» The task
Whatever appears in the data below, copy it exactly.

» Information shown
---*---
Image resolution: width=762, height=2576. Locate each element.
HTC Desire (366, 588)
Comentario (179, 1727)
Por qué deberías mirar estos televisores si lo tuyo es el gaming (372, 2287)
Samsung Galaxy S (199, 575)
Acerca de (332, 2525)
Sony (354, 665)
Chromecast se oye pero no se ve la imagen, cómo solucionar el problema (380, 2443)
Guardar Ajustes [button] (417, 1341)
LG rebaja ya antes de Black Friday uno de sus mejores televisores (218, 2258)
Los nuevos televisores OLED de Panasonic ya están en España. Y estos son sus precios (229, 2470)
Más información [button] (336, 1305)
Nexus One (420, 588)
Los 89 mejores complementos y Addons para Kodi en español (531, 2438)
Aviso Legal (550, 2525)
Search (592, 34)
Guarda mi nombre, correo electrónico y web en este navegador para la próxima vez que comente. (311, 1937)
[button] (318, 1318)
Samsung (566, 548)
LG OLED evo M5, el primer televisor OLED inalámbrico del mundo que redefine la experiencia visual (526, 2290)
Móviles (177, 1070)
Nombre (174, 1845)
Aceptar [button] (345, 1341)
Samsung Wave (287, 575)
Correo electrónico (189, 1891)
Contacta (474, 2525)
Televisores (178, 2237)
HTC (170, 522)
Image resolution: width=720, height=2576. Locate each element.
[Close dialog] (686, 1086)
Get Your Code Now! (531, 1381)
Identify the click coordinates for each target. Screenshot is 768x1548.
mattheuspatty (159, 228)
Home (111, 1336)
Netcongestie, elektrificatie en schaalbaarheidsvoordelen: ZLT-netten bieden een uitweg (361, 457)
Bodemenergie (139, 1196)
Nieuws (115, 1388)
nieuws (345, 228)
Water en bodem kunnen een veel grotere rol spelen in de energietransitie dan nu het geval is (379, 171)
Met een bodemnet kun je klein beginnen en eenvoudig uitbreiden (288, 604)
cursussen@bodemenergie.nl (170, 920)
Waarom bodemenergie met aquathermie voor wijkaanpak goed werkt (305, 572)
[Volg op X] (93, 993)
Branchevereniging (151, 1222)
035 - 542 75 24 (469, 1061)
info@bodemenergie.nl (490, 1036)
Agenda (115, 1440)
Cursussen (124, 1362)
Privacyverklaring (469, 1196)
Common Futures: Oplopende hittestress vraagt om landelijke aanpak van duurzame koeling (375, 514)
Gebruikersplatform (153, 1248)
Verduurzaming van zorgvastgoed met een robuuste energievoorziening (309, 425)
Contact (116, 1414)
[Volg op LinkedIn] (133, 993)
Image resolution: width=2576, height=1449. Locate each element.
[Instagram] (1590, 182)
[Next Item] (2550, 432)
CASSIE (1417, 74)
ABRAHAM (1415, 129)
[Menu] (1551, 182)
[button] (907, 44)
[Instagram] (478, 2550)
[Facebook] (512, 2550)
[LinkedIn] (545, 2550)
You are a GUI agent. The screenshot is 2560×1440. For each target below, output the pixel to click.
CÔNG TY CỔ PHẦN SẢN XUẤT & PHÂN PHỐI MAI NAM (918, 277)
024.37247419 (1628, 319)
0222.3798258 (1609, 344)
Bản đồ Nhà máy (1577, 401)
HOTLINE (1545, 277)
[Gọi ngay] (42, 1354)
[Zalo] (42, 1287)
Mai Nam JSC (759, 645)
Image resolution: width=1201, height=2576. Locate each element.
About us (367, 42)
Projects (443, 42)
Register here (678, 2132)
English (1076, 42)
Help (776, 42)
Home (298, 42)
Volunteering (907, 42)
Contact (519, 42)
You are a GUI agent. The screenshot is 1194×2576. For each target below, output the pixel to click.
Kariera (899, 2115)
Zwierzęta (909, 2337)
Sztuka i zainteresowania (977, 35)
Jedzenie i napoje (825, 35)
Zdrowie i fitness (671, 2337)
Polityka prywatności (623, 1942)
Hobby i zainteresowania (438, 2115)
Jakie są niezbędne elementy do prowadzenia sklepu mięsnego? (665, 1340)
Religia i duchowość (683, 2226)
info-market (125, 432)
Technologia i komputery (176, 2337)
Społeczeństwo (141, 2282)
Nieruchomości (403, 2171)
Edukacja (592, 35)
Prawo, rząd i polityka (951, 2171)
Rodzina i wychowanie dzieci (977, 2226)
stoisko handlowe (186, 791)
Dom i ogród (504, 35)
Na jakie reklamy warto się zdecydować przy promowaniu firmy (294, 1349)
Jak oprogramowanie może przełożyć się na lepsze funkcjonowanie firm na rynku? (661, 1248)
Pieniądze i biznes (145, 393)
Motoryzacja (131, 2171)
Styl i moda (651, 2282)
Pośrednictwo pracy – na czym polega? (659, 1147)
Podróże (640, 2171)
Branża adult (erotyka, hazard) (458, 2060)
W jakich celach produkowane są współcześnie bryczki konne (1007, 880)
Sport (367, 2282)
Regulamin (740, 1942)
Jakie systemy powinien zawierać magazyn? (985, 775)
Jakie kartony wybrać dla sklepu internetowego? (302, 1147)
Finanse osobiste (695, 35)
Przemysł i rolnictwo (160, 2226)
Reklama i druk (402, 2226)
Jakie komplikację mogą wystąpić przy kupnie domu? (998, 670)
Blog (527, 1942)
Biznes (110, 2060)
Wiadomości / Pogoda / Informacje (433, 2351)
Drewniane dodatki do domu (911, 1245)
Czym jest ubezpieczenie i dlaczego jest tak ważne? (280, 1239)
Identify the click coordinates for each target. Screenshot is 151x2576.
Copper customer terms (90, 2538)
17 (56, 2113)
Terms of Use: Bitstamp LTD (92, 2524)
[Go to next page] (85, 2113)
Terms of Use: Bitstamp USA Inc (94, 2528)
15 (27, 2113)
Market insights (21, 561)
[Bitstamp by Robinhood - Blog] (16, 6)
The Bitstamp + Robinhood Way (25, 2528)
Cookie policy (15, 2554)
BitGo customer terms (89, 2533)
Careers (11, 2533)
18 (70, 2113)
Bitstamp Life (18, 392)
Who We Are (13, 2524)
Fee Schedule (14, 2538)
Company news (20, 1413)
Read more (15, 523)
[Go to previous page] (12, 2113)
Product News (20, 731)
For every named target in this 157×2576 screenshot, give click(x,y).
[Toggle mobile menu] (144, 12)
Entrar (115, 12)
---*---
» Task result
Image resolution: width=762, height=2576. Locate each element.
HTC Desire (366, 588)
Comentario (179, 1727)
Por qué deberías mirar estos televisores si lo tuyo es el gaming (372, 2287)
Samsung Galaxy S (199, 575)
Acerca de (332, 2525)
Sony (354, 665)
Chromecast se oye pero no se ve la imagen, cómo solucionar el problema (380, 2443)
Guardar Ajustes [button] (417, 1341)
LG rebaja ya antes de Black Friday uno de sus mejores televisores (218, 2258)
Los nuevos televisores OLED de Panasonic ya están en España. Y estos son sus precios (229, 2470)
Más información [button] (336, 1305)
Nexus One (420, 588)
Los 89 mejores complementos y Addons para Kodi en español (531, 2438)
Aviso Legal (550, 2525)
Search (592, 34)
Guarda mi nombre, correo electrónico y web en este navegador para la próxima vez que comente. (311, 1937)
[button] (318, 1318)
Samsung (566, 548)
LG OLED evo M5, el primer televisor OLED inalámbrico del mundo que redefine la experiencia visual (526, 2290)
Móviles (177, 1070)
Nombre (174, 1845)
Aceptar [button] (345, 1341)
Samsung Wave (287, 575)
Correo electrónico (189, 1891)
Contacta (474, 2525)
Televisores (178, 2237)
HTC (170, 522)
Image resolution: width=720, height=2576. Locate each element.
[Close dialog] (686, 1086)
Get Your Code Now! (531, 1381)
Identify the click coordinates for each target. Screenshot is 768x1548.
mattheuspatty (159, 228)
Home (111, 1336)
Netcongestie, elektrificatie en schaalbaarheidsvoordelen: ZLT-netten bieden een uitweg (361, 457)
Bodemenergie (139, 1196)
Nieuws (115, 1388)
nieuws (345, 228)
Water en bodem kunnen een veel grotere rol spelen in de energietransitie dan nu het geval is (379, 171)
Met een bodemnet kun je klein beginnen en eenvoudig uitbreiden (288, 604)
cursussen@bodemenergie.nl (170, 920)
Waarom bodemenergie met aquathermie voor wijkaanpak goed werkt (305, 572)
[Volg op X] (93, 993)
Branchevereniging (151, 1222)
035 - 542 75 24 (469, 1061)
info@bodemenergie.nl (490, 1036)
Agenda (115, 1440)
Cursussen (124, 1362)
Privacyverklaring (469, 1196)
Common Futures: Oplopende hittestress vraagt om landelijke aanpak van duurzame koeling (375, 514)
Gebruikersplatform (153, 1248)
Verduurzaming van zorgvastgoed met een robuuste energievoorziening (309, 425)
Contact (116, 1414)
[Volg op LinkedIn] (133, 993)
Image resolution: width=2576, height=1449. Locate each element.
[Instagram] (1590, 182)
[Next Item] (2550, 432)
CASSIE (1417, 74)
ABRAHAM (1415, 129)
[Menu] (1551, 182)
[button] (907, 44)
[Instagram] (478, 2550)
[Facebook] (512, 2550)
[LinkedIn] (545, 2550)
You are a GUI agent. The screenshot is 2560×1440. For each target below, output the pixel to click.
CÔNG TY CỔ PHẦN SẢN XUẤT & PHÂN PHỐI MAI NAM (918, 277)
024.37247419 (1628, 319)
0222.3798258 (1609, 344)
Bản đồ Nhà máy (1577, 401)
HOTLINE (1545, 277)
[Gọi ngay] (42, 1354)
[Zalo] (42, 1287)
Mai Nam JSC (759, 645)
Image resolution: width=1201, height=2576. Locate each element.
About us (367, 42)
Projects (443, 42)
Register here (678, 2132)
English (1076, 42)
Help (776, 42)
Home (298, 42)
Volunteering (907, 42)
Contact (519, 42)
You are a GUI agent. The screenshot is 1194×2576. For each target below, output the pixel to click.
Kariera (899, 2115)
Zwierzęta (909, 2337)
Sztuka i zainteresowania (977, 35)
Jedzenie i napoje (825, 35)
Zdrowie i fitness (671, 2337)
Polityka prywatności (623, 1942)
Hobby i zainteresowania (438, 2115)
Jakie są niezbędne elementy do prowadzenia sklepu mięsnego? (665, 1340)
Religia i duchowość (683, 2226)
info-market (125, 432)
Technologia i komputery (176, 2337)
Społeczeństwo (141, 2282)
Nieruchomości (403, 2171)
Edukacja (592, 35)
Prawo, rząd i polityka (951, 2171)
Rodzina i wychowanie dzieci (977, 2226)
stoisko handlowe (186, 791)
Dom i ogród (504, 35)
Na jakie reklamy warto się zdecydować przy promowaniu firmy (294, 1349)
Jak oprogramowanie może przełożyć się na lepsze funkcjonowanie firm na rynku? (661, 1248)
Pieniądze i biznes (145, 393)
Motoryzacja (131, 2171)
Styl i moda (651, 2282)
Pośrednictwo pracy – na czym polega? (659, 1147)
Podróże (640, 2171)
Branża adult (erotyka, hazard) (458, 2060)
W jakich celach produkowane są współcześnie bryczki konne (1007, 880)
Sport (367, 2282)
Regulamin (740, 1942)
Jakie systemy powinien zawierać magazyn? (985, 775)
Jakie kartony wybrać dla sklepu internetowego? (302, 1147)
Finanse osobiste (695, 35)
Przemysł i rolnictwo (160, 2226)
Reklama i druk (402, 2226)
Jakie komplikację mogą wystąpić przy kupnie domu? (998, 670)
Blog (527, 1942)
Biznes (110, 2060)
Wiadomości / Pogoda / Informacje (433, 2351)
Drewniane dodatki do domu (911, 1245)
Czym jest ubezpieczenie i dlaczego jest tak ważne? (280, 1239)
Identify the click coordinates for each target. Screenshot is 151x2576.
Copper customer terms (90, 2538)
17 (56, 2113)
Terms of Use: Bitstamp LTD (92, 2524)
[Go to next page] (85, 2113)
Terms of Use: Bitstamp USA Inc (94, 2528)
15 (27, 2113)
Market insights (21, 561)
[Bitstamp by Robinhood - Blog] (16, 6)
The Bitstamp + Robinhood Way (25, 2528)
Cookie policy (15, 2554)
BitGo customer terms (89, 2533)
Careers (11, 2533)
18 (70, 2113)
Bitstamp Life (18, 392)
Who We Are (13, 2524)
Fee Schedule (14, 2538)
Company news (20, 1413)
Read more (15, 523)
[Go to previous page] (12, 2113)
Product News (20, 731)
For every named target in this 157×2576 screenshot, give click(x,y).
[Toggle mobile menu] (144, 12)
Entrar (115, 12)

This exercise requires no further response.